+++ SELECTED PASSAGE

By Michael Farber
June 05, 2012

LOS ANGELES -- Honestly, do the 2012 Los Angeles Kings make any sense to you?

The Saint Jude All-Stars, which appeared to be a lost cause at midseason, are on the cusp of not merely winning the first Stanley Cup in franchise history -- an eighth-seed about to whitewash 45 years of futility with a thick veneer of pixie dust -- but perhaps equaling the 16-2 record of the 1988 Edmonton Oilers, the best mark since the NHL adopted the current format of four rounds of best-of-series.

If the Kings win Game 4 on Wednesday night, they will not only be the first eighth seed to win the Cup. (The 2006 Oilers reached Game 7 before losing in Carolina.) They will have played out the triumphal march from Aida, including the elephants on their jumbo third and fourth lines.

Anyway, to refresh memories of those dynastic Oilers teams from the 1980s -- and Los Angeles center Jarret Stoll needed some prompting on Gretzky and Messier and Kurri and Fuhr -- they were about to win their fourth Stanley Cup in five years, the most impressive piece of eye candy the NHL has ever seen. The '88 Oilers, in Wayne Gretzky's final season in Edmonton, truly were hockey royalty.

Despite the name and the original colors of the franchise, the Kings were not to the purple born. Even when Gretzky played in Southern California, the Kings were not royalty despite the speculative name. At Game 3 on Monday, the most famous athlete in the arena was David Beckham with Gretzky a reasonable second. (Kings captain Dustin Brown has a plus-minus rating, not a Q rating.)

Indeed, the Kings are the second best team in their own practice facility if all those Lakers championship banners on the walls in El Segundo are put in historical context. Now maybe one day these current Kings will slip a few players into the Hockey Hall of Fame -- Jonathan Quick? Drew Doughty? -- but that is not much solace to the New Jersey Devils, who must be wondering how they ended up on the edge of the San Andreas Fault against a team that they pushed around for stretches in both Games 1 and 2 and had on the ropes early in Game 3.

So, how do you explain the Kings? A checklist:

• Goaltending. Quick has been superb, obviously. He has stopped 70 of 72 shots in the final. He has been so effective that the Devils have begun focusing on shooting near him as much as at him, looking for deflections or redirections. When asked if he had ever seen playoff goaltending of this caliber, Kings coach Darryl Sutter replied, "Yeah. Miikka Kiprusoff, (Calgary's Cup finalist goalie in 2004) ... Do the math: 14-13, goals-for, goals-against, seven-game series. Pretty incredible." Goaltending is always a factor, but Quick's historic play doesn't sufficiently explain 15-2 nor, for that matter, the Kings' 10-0 road record.

GALLERY:The Kings road to the Cup final

• Coaching change. The Kings were foundering in December when GM Dean Lombardi fired Terry Murray, reaching out to Sutter, who was back in Viking, Alberta, tending to his cattle.(Calgary Herald columnist George Johnson originally nicknamed Sutter "The Jolly Rancher." Perfect.) Sutter said on Tuesday that when he took the Kings' call he was in his barn but not "shoveling s..." although he had been earlier that day. Anze Kopitar initially wasn't even sure which of the Sutter hockey brothers Lombardi had hired. (There are six who played in the NHL.)

++++++

■ WHAT IS BEING ASKED: Copy the piece on the 2012 Los Angeles Kings word for word, everything from "By Michael Farber" down to "rounds of best-of-series.". The lines that come after this play no part here.

+++ INFORMATION SHOWN

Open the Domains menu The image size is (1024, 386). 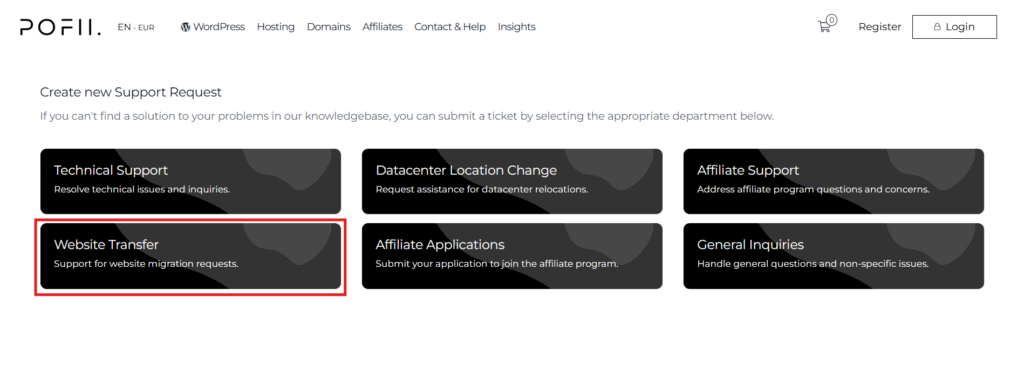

++++++

■ RESPONSE TO THIS EXERCISE:
By Michael Farber
June 05, 2012

LOS ANGELES -- Honestly, do the 2012 Los Angeles Kings make any sense to you?

The Saint Jude All-Stars, which appeared to be a lost cause at midseason, are on the cusp of not merely winning the first Stanley Cup in franchise history -- an eighth-seed about to whitewash 45 years of futility with a thick veneer of pixie dust -- but perhaps equaling the 16-2 record of the 1988 Edmonton Oilers, the best mark since the NHL adopted the current format of four rounds of best-of-series.